**Passage for review**
-*-*-
Cancer Bats: Straddling the divide

Whether “experimental” or “radio-friendly,” the Cancer Bats’ latest album, Searching for Zero, defies easy description. “Some (critics) are like, ‘This is your craziest album’ ... some are saying, ‘This is your most radio friendly, accessible one.’ It’s definitely coming from a broad perspective,” said the band’s singer Liam Cormier, with a chuckle.

Whether “experimental” or “radio-friendly,” the Cancer Bats’ latest album, Searching for Zero, defies easy description.

“Some (critics) are like, ‘This is your craziest album’ … some are saying, ‘This is your most radio friendly, accessible one.’ It’s definitely coming from a broad perspective,” said the band’s singer Liam Cormier, with a chuckle.

For the musicians who perform on Sunday at the International Beer Haus in Red Deer, Zero actually isn’t a huge stretch from their previous material.

“It’s always been a progression with this band,” said Cormier. “We started being a punky hardcore band … then we added some sludge and doom influences…” until Cancer Bats comfortably straddle the divide between punk and heavy metal.

For the first time on Searching for Zero, Ross Robinson (Korn) was brought on board as producer. Cormier believes the experimentation some people are hearing comes from his influence.

It can particularly be heard on the song Devil’s Blood. Listeners will hear the instruments drop off, one by one. Only the snare drum continues the beat until the music amps up into what one critic called a “scream-along main refrain … unlike anything Cancer Bats have put to tape in their decade as a band.”

Cormier admitted the song is dynamic and different. Robinson’s suggestion the band “push things further” with the instrumentation, while reminiscent of Queen of the Stone Age, shows a new side of Cancer Bats. He added, “It definitely tips the boat a bit.”

But band members have always enjoyed broadening their scope while trying to staying true to the expectations of supportive fans. “It’s still us, playing songs we’re stoked from,” Cormier insisted.

He feels Zero may also be different from previous Cancer Bats albums because musicians were able to pursue other interests before the recording process began. For the first time in eight years of touring, band members took a three-month break.

Cormier bought a house in Toronto with his girlfriend and began to renovate it. Guitarist Scott Middleton went to Spain to learn how to make his own guitar. Drummer Mike Peters moved back to his native Winnipeg, bought a property and got married. Bassist Jaye Schwarzer started his own wood-working workshop.

“We took three months off, with no band and no writing,” said Cormier. And he believes this was needed to get group members re-energized and excited about going back into the studio.

“It was a celebration. We wanted to get back to playing music and doing shows. Everyone was happy to be doing this for the right reasons.”

Cormier feels darker lyrics on the songs Arsenic in the Year of the Snake and All Hail, influenced by the deaths of three friends of the band from various ailments, are balanced out by a sense of elation on other tunes.

“We’re so lucky we are able to do this,” said Cormier about the group’s Western Canadian tour.

“I’m so excited to play these shows, now that I’ve had some time for ‘real life’ as well.”
-*-*-
**Dataset excerpt**

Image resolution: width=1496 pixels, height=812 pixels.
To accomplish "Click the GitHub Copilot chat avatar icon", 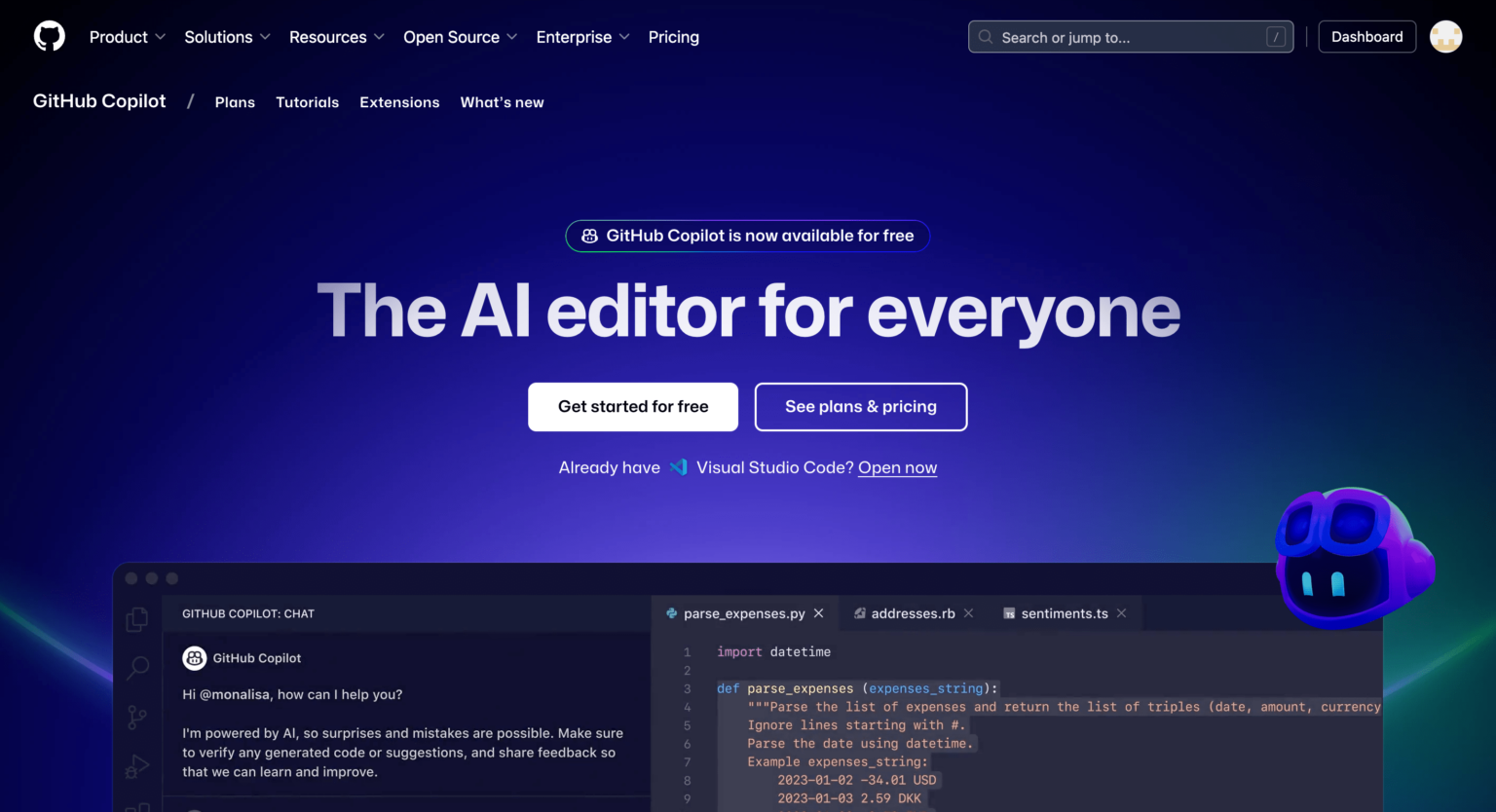I will 195,658.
-*-*-
**Actions to take**
[1] List each Cancer Bats band member named in the article about the band, along with that person's role in the band.
[2] According to the article about Cancer Bats, where does the band perform on Sunday?

**Solutions by task**
[1]
Liam Cormier, singer
Scott Middleton, guitarist
Mike Peters, drummer
Jaye Schwarzer, bassist

[2] At the International Beer Haus in Red Deer.